[Start of Attachment]

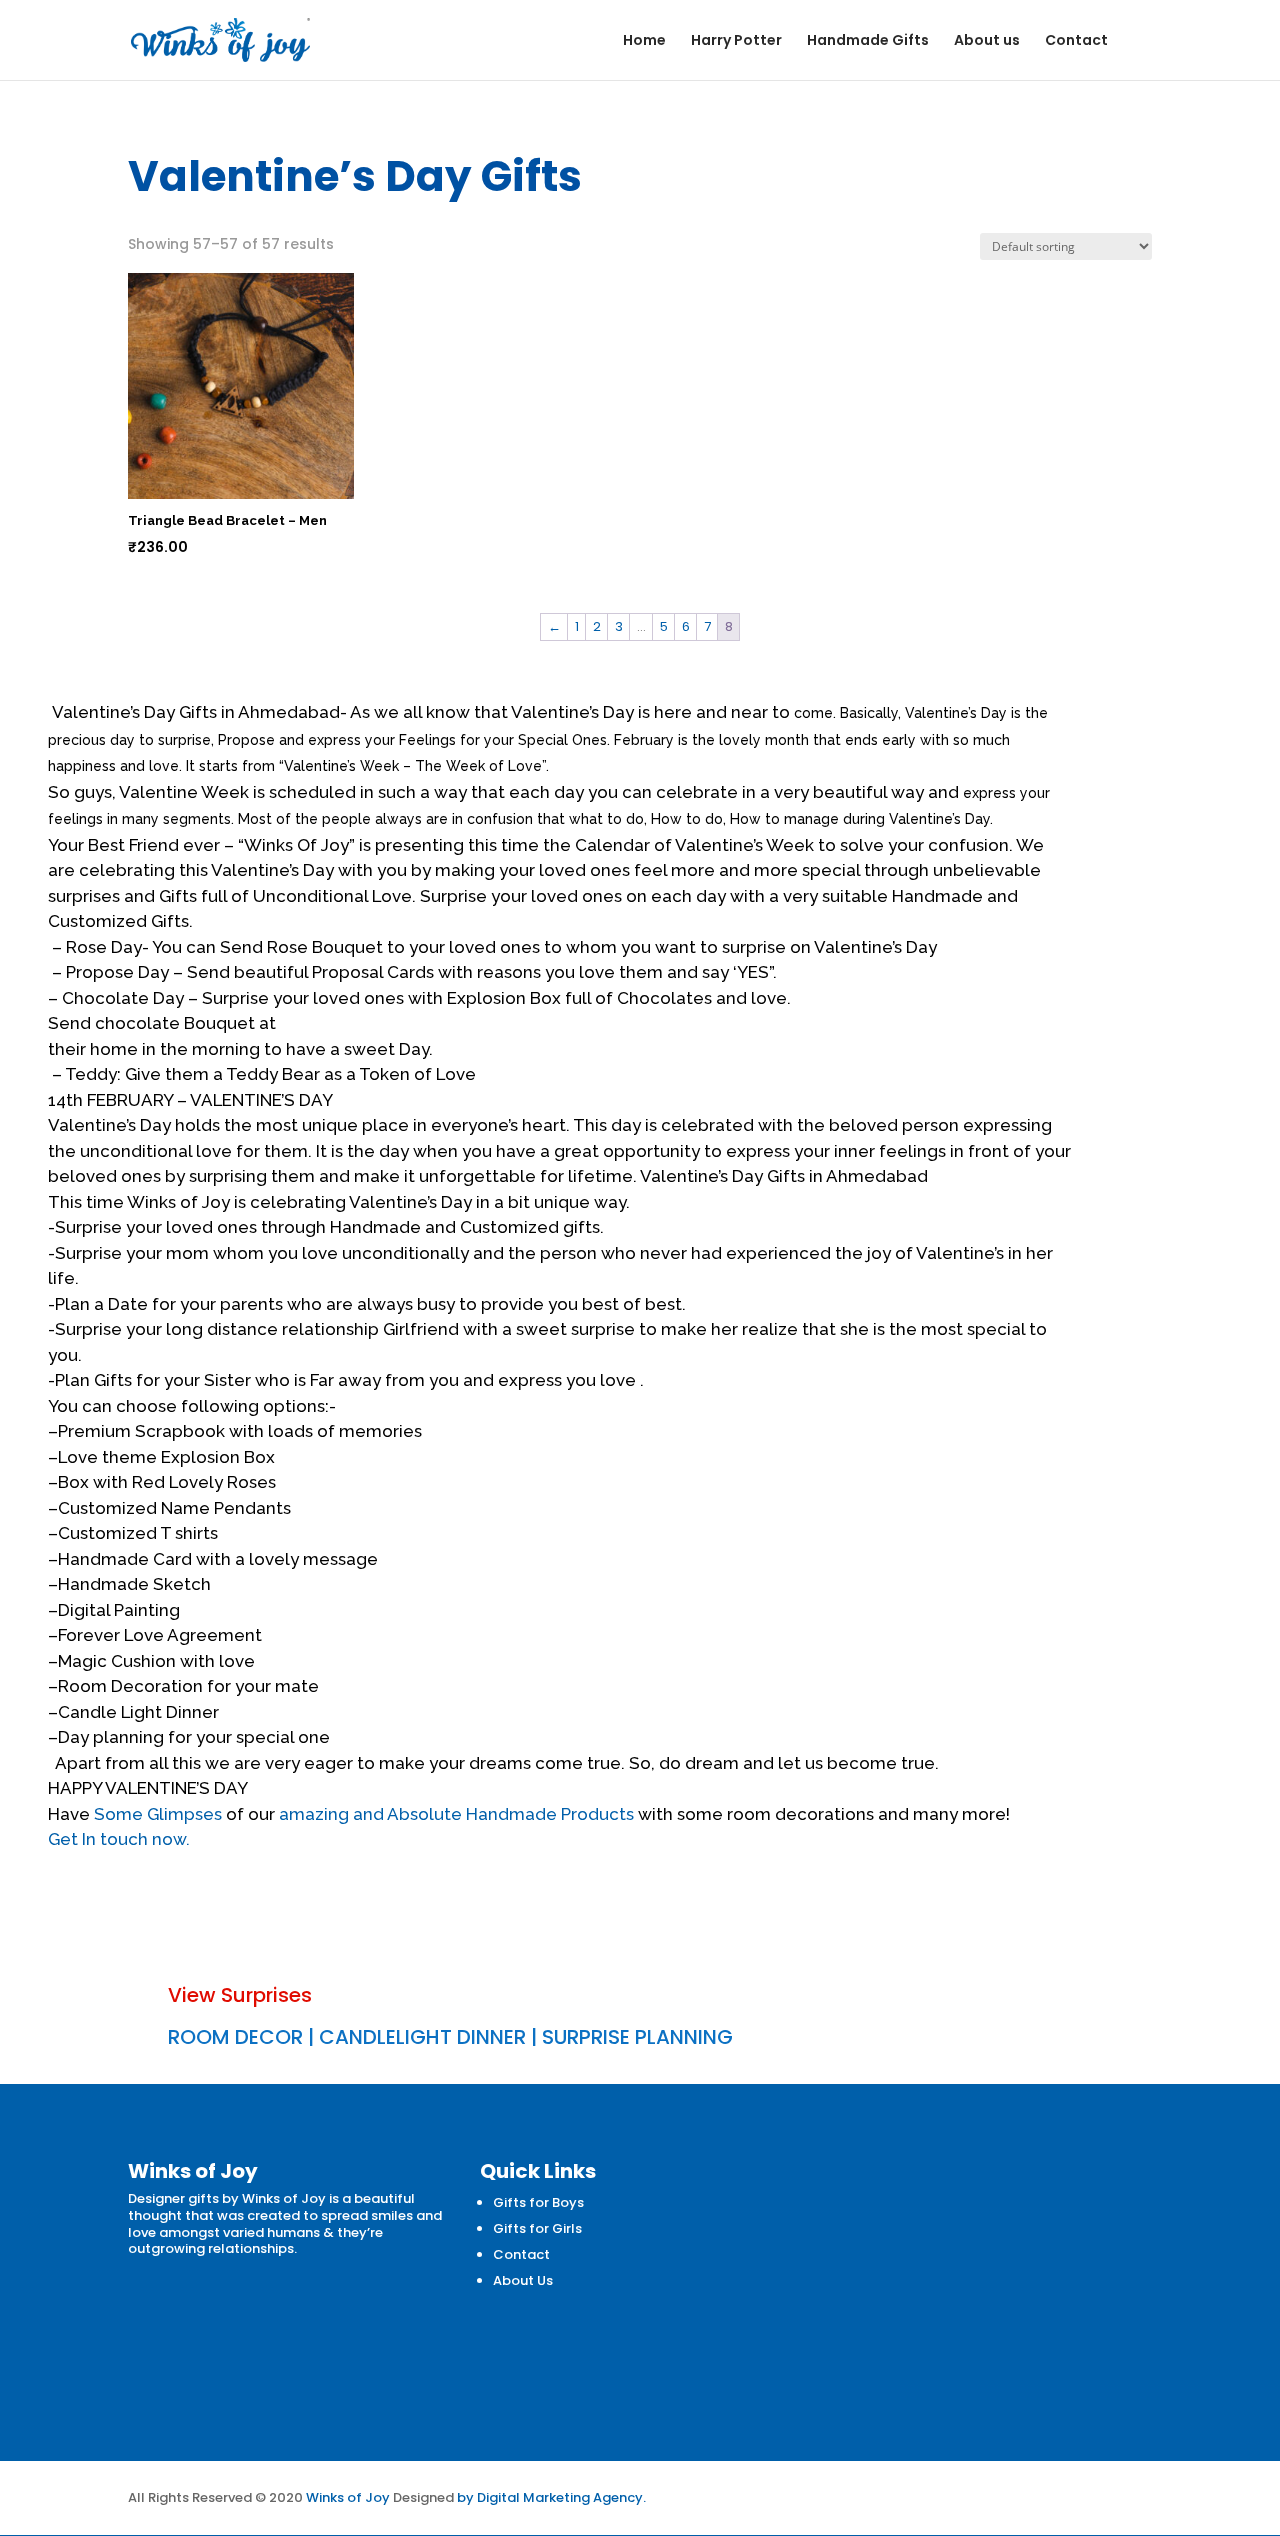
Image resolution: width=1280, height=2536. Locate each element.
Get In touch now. (119, 1839)
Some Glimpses (158, 1814)
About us (987, 41)
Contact (1076, 41)
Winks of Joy (348, 2497)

[End of Attachment]

Exercise
Reproduce each entry word for word and cut the images.

Response to this exercise
Image resolution: width=1280, height=2536. Locate each element.
Get In touch now. (119, 1839)
Some Glimpses (158, 1814)
About us (987, 41)
Contact (1076, 41)
Winks of Joy (348, 2497)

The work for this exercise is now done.